Stored data entries:
——

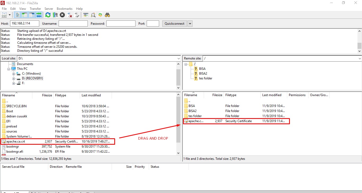Collapse the This PC tree node
Image resolution: width=362 pixels, height=193 pixels.
click(8, 68)
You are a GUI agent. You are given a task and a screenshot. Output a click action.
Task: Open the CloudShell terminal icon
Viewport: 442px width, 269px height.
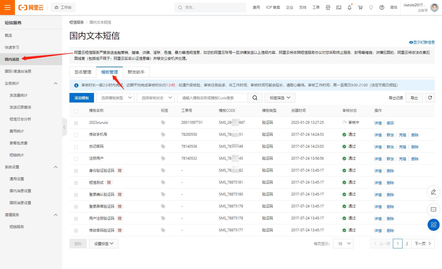338,7
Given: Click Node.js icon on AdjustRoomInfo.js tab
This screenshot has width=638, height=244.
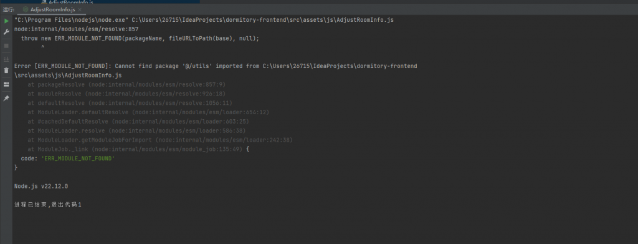Looking at the screenshot, I should [x=26, y=9].
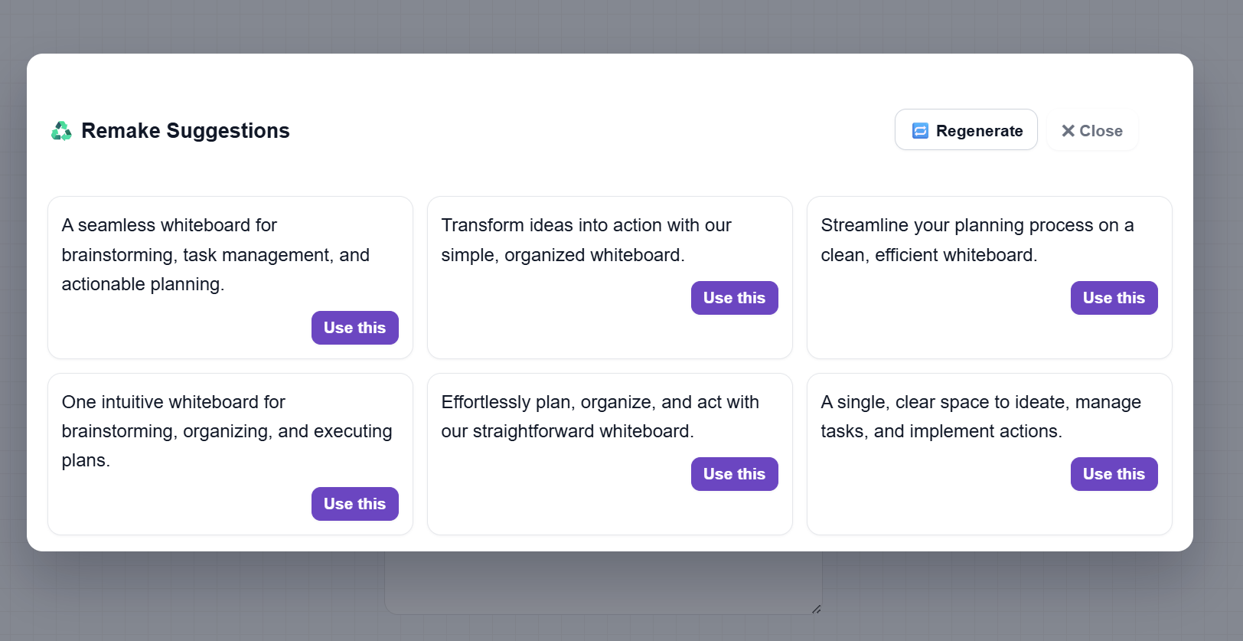Use the "Streamline your planning process" suggestion
The height and width of the screenshot is (641, 1243).
(x=1114, y=298)
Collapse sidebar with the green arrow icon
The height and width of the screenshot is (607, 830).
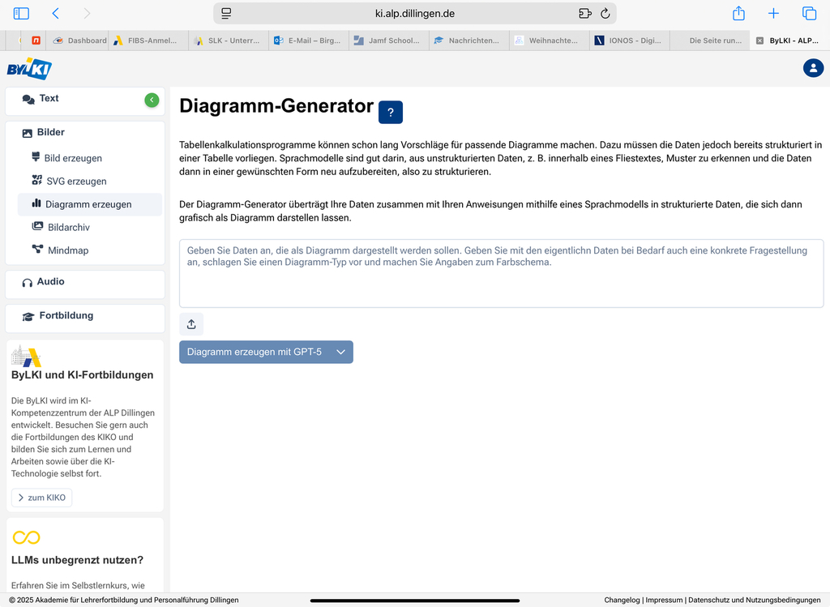tap(152, 100)
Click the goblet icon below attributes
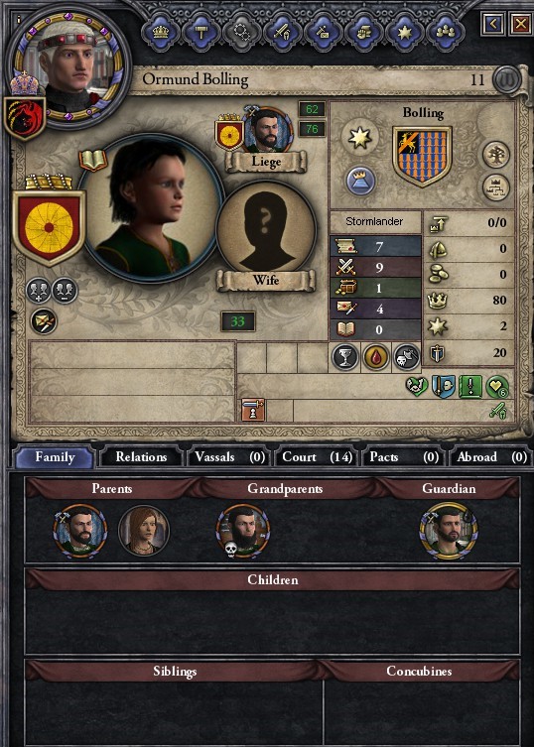The width and height of the screenshot is (534, 747). click(x=345, y=357)
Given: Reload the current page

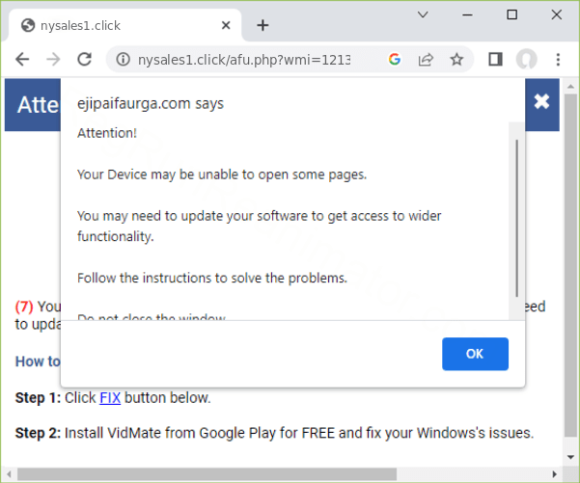Looking at the screenshot, I should pyautogui.click(x=84, y=60).
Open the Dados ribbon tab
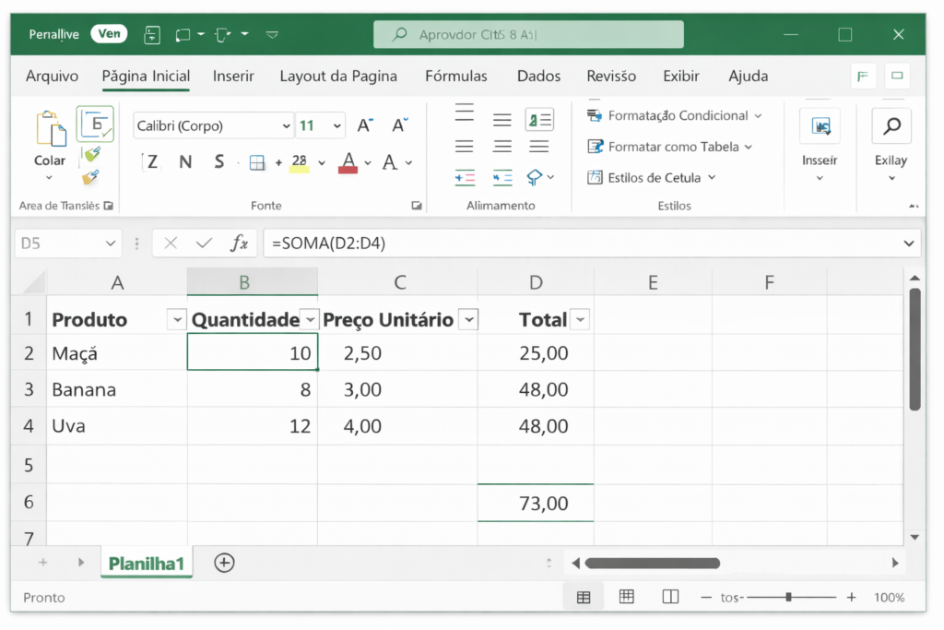The height and width of the screenshot is (630, 944). (538, 76)
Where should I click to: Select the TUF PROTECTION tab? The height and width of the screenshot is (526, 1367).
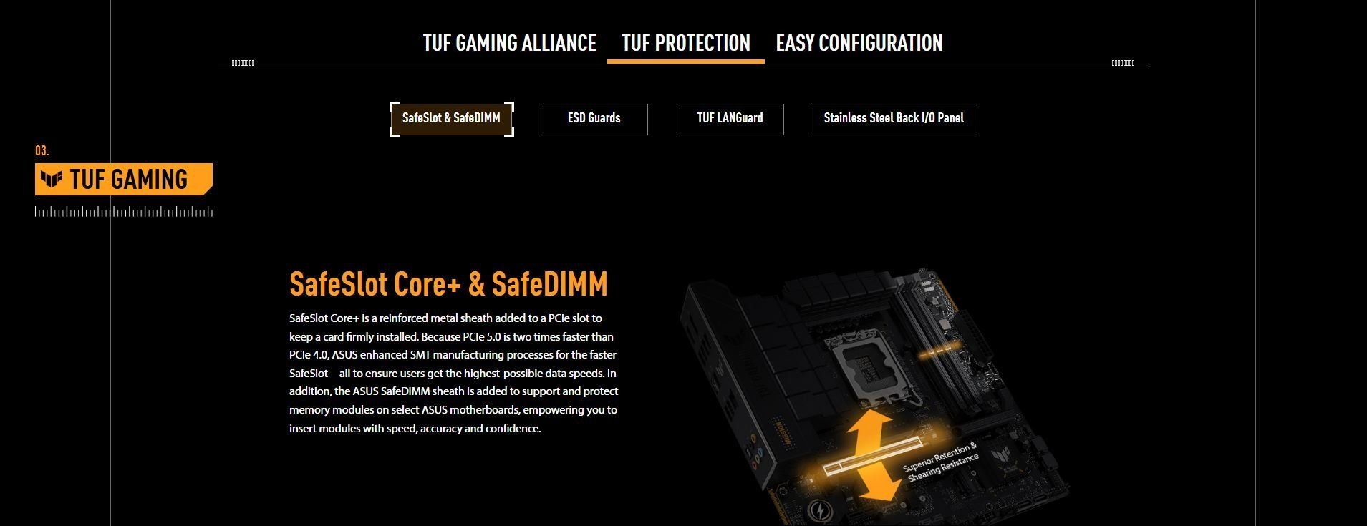point(686,43)
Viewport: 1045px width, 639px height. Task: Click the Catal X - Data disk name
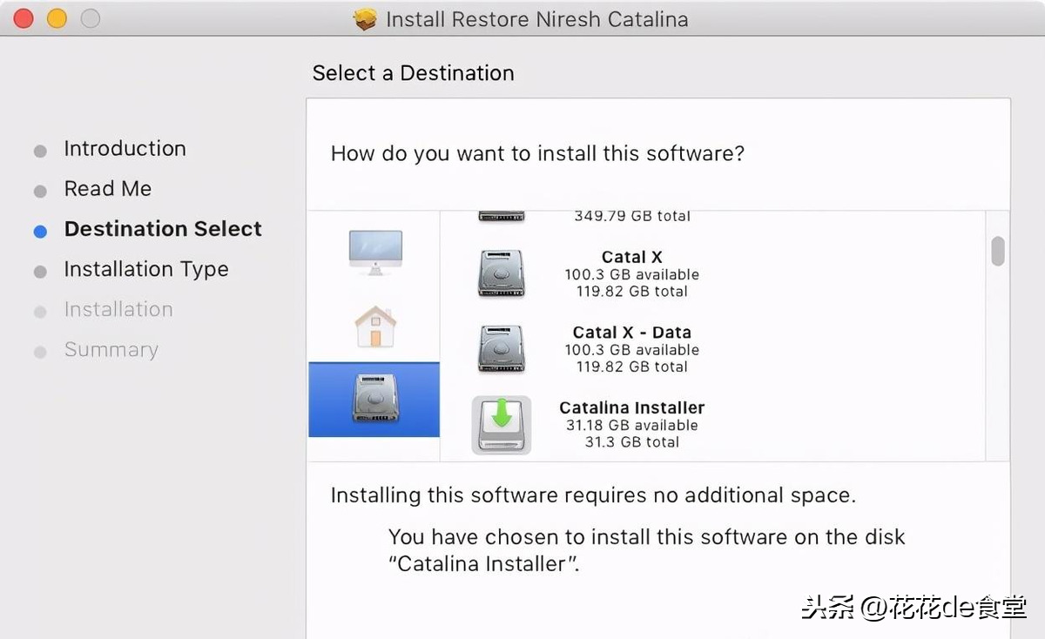point(631,333)
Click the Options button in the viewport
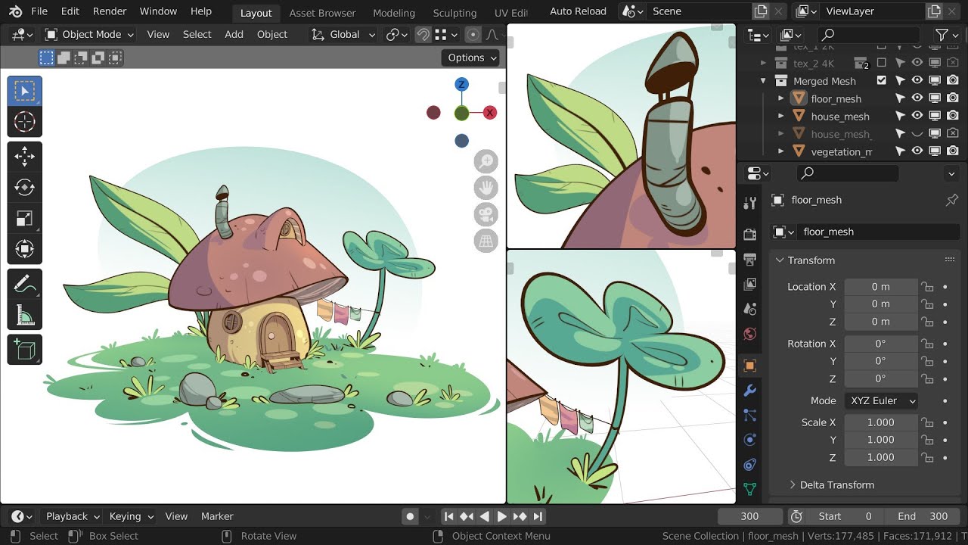Screen dimensions: 968x545 (x=469, y=58)
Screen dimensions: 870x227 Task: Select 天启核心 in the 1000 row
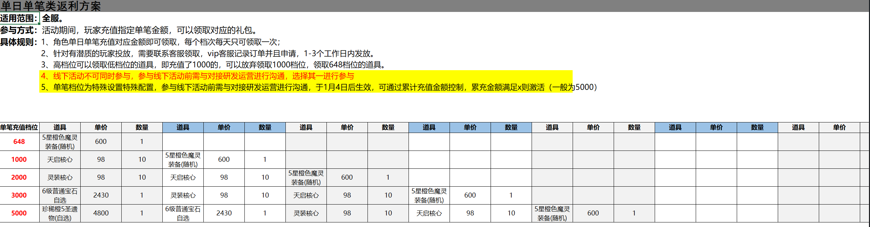click(x=60, y=160)
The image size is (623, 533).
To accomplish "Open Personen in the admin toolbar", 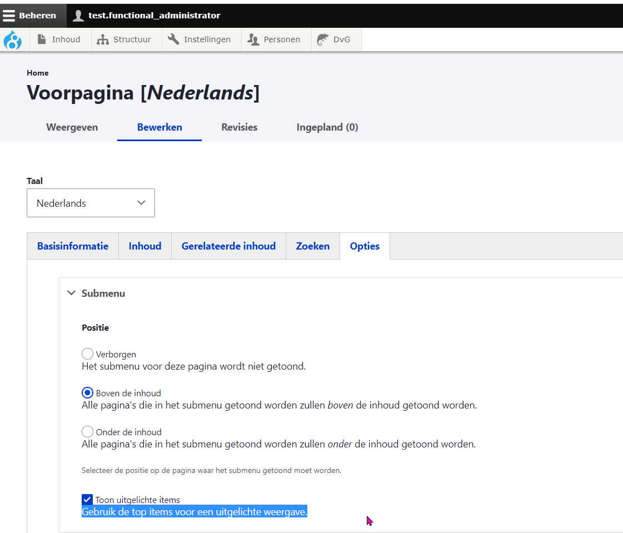I will tap(276, 39).

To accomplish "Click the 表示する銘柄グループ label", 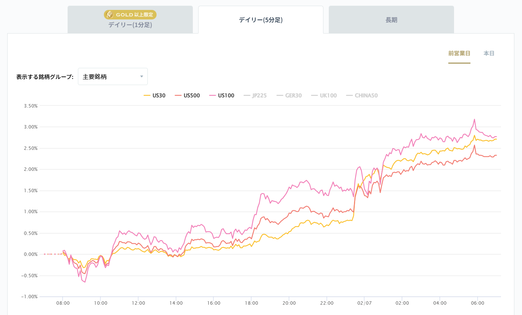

——

What the task asks:
Go down the entries above from the line containing "You are a GUI" to the line containing "Given: Click Node.js" and write out each line exactly, leaving pictures out.

Reply:
You are a GUI agent. You are given a task and a screenshot. Output a click action.
Task: Open the CloudShell terminal icon
Viewport: 442px width, 269px height.
338,7
Given: Click Node.js icon on AdjustRoomInfo.js tab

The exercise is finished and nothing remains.